The country's 20 district health boards were merged into Te Whatu Ora in July. New chair Rob Campbell says: "Lip service apology is nothing alongside empathy for all involved fuelling determination to do better. We all bear responsibility, not some object called a system."
He says providing medical services to seriously ill people is regarded by many as a rewarding career. "That is just as well, because at some point in our lives a great many of us will seek the help of those who do. We and our whānau rely on their skills and the facilities and technologies they use when we are in need.
"We call those services a health service or system. This makes it seem something separate from us and from the people who make it up. It seems like an object. But it is just people, fallible people like us, doing what they can. With the same stresses and pressures we all have.
"When we objectify like this we can more readily dismiss the system as wrong or useless or careless in a way most of us would never do to people directly."
"These bad results do happen in all medical services. Fallible people, fallible diagnoses, fallible medications, processes and technologies. That does not mean we should ignore mistakes or pretend they have not happened." – Rob Campbell
Campbell says there are two aspects that cause him particular concern. One is the way that much public discussion of bad results from medical services proceeds.
"These bad results do happen in all medical services. Fallible people, fallible diagnoses, fallible medications, processes and technologies. That does not mean we should ignore mistakes or pretend they have not happened.
"What we should not do is bay like a drunken crowd at a Twenty20 cricket match when a fielder drops a catch. You know the chant: 'You f***ed up'."

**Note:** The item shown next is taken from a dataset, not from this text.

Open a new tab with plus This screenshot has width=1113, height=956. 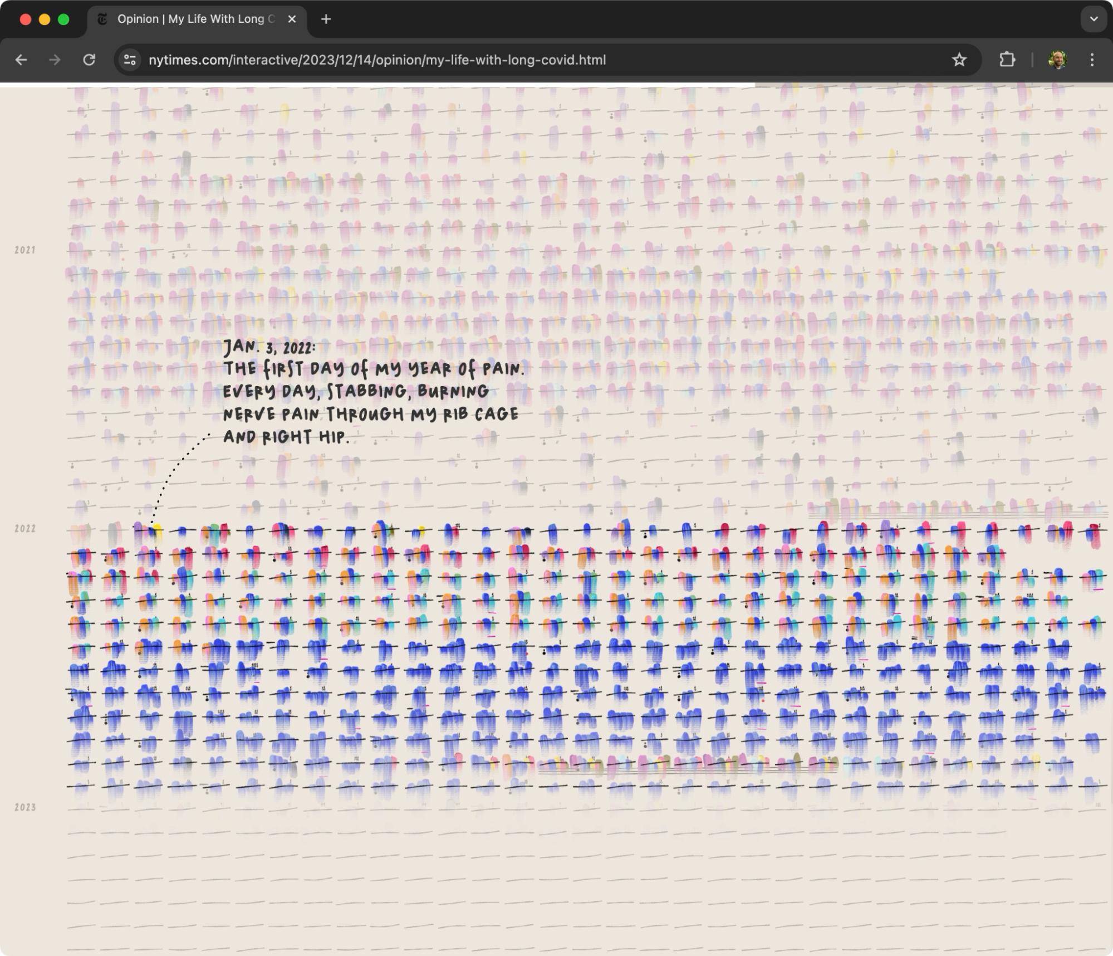click(326, 19)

"What we should do is to empathise with the victim and their whānau. And with those involved in the service who are impacted by strong, if different, emotions too. We must all also resolve to do better.
"I have used the term 'we' here because we are all part of the service as users, owners, staff or, yes, directors and politicians."
His second concern is, he says, something of a mirror image.
"One of the things which helps people to do better or worse is the way we organise ourselves. The system may not be responsible in the way we each are but it is a primary cause of how we perform.
"A great organisational structure can help us to perform well. A poor structure is a handicap, an obstacle, to that. We choose our structures to act together then they limit or lift us. It’s just part of being human.
"In health services we have constructed ways of acting which have achieved much. But they can also get in the way. We condone or encourage behaviour which is risky to health. We construct funding, training and financial reward process which drive certain outcomes. For humans, incentives in the broadest sense matter a lot."
Campbell says there is now an opportunity for Te Whatu Ora to change some of this.
"We do not have the power to transform it. But we can change many parts that do matter. As we do, one important thing is not to kid ourselves or try to kid others that we are doing more than this.
"But even more important is to guide every action by the personal responsibility we all have to feel the pain and do better. The more we all feel this way the better we will do."